Partial validation & tying additional validations to partial validations

andrewdeandrade commented 10 years ago

I'm still pretty new to JSON schema, but looking around at the other JSON Schema validation libraries out there, I have yet to find one that will support my use case. However judging by the z-schema API, it appears that you may be the most open to the ideas I have in mind were I to fork and submit pull requests.

Basically, I'm looking to add support for two features:

(1) the ability to register additional non-JSON-schema validations. For example, when validating an npm package.json file, it's easy to define a validation that checks if a string is a valid path. However, I would also like to be able to register a validation that checks if those paths actually exist on disk relative to the location of the package.json file itself. Another example would be checking if a homepage URL doesn't return a 404 not found error.

I reckon this feature would be implementable by allowing you to register pre and post validation functions that receive the value of the property being validated and returning true if additional validations succeed or errors otherwise. These functions would need access to the context in which they are called (so that they can get access via closures to details such as the directory in which a package.json exists).

(2) partial validation for performance reasons. For example, if I have already loaded a JSON into memory and validated it on load, I don't want to completely revalidate it on write. Instead I'd like the ability to only validate the properties that I am modifying.

validator.validate(partialJSON, "lib://package.json#/definitions/dependency-map", function(err, result) {
  if (err) { /* ..  handle err ... */ }
  /* ... add partialJSON to full JSON and write to disk ... */
});

or alternatively schemas could have method support for getting definitions, like so:

compiledSchema.getDefinition("dependency-map")

or a validatePartial method could be added to ZSchema like so:

validator.validate(partialJSON, schema, definitionName, function(err, result) {
  if (err) { /* ..  handle err ... */ }
  /* ... add partialJSON to full JSON and write to disk ... */
});

For this second feature the following features would be valuable:

Referencing schemas by URI or filepath directly (internally, z-schema would load and parse the schema into JSON)
resolveSchemaQuery falls back to checking the ZSchema instance schemaCache ( proof of concept: https://github.com/malandrew/z-schema/tree/resolveSchemaQuery-schemaCache-fallback )

As far as I can tell, suggestion two seems reasonable, but the first suggestion might be better as a separate module built on top of your validator or another one.

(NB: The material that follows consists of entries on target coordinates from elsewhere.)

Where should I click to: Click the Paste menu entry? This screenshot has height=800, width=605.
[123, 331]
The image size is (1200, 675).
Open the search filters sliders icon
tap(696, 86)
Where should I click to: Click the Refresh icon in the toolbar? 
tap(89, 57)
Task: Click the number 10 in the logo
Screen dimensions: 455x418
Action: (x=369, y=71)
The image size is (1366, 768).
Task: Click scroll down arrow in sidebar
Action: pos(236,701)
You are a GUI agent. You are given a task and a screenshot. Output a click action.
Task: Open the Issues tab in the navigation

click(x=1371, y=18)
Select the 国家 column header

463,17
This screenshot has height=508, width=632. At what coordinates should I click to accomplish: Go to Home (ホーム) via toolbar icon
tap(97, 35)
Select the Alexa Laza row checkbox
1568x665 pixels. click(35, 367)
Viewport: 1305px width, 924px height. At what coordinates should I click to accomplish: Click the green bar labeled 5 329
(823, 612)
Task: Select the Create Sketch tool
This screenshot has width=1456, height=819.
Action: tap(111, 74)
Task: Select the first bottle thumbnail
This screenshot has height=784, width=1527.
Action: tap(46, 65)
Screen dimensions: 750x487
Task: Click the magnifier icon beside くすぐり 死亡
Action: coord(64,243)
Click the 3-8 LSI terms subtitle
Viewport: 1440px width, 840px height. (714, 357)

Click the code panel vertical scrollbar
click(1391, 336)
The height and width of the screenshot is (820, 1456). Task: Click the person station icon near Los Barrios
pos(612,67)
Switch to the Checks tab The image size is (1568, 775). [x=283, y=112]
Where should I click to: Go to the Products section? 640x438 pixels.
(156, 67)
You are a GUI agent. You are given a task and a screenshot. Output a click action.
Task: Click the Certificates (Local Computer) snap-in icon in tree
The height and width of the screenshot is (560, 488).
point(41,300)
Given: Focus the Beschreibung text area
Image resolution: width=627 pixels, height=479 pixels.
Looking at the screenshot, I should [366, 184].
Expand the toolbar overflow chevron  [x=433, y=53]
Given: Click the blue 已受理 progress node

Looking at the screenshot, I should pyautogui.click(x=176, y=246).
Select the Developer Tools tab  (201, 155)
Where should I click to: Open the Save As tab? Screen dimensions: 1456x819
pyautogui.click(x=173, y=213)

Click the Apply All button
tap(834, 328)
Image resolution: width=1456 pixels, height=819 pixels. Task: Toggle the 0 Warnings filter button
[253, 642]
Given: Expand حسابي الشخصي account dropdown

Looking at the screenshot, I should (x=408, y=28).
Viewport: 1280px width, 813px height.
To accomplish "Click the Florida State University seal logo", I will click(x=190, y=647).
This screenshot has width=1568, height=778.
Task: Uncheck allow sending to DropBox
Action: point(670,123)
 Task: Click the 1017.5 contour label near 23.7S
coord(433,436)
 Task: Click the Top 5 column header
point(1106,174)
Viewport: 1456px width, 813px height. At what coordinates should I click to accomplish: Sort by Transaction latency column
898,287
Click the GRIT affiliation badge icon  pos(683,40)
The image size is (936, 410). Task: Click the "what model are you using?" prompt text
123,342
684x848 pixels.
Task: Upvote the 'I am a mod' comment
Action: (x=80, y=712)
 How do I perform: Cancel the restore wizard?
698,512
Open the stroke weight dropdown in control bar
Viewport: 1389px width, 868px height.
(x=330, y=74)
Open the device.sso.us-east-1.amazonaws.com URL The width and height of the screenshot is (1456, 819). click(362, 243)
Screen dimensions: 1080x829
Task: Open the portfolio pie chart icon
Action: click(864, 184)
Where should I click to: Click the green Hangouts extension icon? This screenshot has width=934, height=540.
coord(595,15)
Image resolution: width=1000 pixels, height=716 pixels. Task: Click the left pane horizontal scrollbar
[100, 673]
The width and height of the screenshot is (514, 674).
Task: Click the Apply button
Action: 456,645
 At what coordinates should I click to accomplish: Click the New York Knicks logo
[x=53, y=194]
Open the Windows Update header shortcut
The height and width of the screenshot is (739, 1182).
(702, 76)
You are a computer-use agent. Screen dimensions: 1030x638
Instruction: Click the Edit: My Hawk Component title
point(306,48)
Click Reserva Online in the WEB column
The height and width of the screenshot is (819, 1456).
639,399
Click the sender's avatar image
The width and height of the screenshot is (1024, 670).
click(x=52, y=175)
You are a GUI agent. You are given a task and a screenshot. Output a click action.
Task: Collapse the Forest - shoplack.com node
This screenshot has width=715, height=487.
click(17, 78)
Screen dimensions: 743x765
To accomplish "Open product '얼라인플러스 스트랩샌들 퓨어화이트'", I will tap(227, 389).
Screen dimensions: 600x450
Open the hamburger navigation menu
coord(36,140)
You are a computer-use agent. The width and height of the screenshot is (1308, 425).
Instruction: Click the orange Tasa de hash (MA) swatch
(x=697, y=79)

However, to build feature (1) on top, it would be immensely useful to have partial validation.

I just started looking through the source and I'm still thinking through how these might be implementable, but I wanted to get your thoughts on them. Would you be open to accepting pull requests for these features?

zaggino commented 10 years ago

With (2) you probably found a bug in the implementation, because schemaCache should have been used in the place where you put it, but somewhere I've forgotten to do that. This would make a good PR if none of the tests are failing.

(1) looks like a good candidate for API enhancements - you can already use format attribute and define your own sync and async formats. You should explore what is and isn't possible there but I can imagine that your result schema would be something like:

{
    type: "string",
    format: "existOnDisk"
}

andrewdeandrade commented 10 years ago

There is one failing test in my branch. The arity of resolveSchemaQuery is now at 6 which is not allowed under the current JSHint rules. Either the rule needs to be relaxed or the function signature needs to be modified to collapse multiple lesser used arguments into one object.

The problem with implementing the existOnDisk approach is twofold. First, there is no contextual information available for the test to execute since the function is declared and registered once for all validator instances. e.g. given an array of relative paths (which is how all paths are declared in a package.json), how do you check if it exists on disk since you lack enough information to resolve the absolute path. Second, its kind of incompatible with JSON-schema since it involves more information than can be encoded and stored in a pure JSON structure (both the schema and the JSON being validated).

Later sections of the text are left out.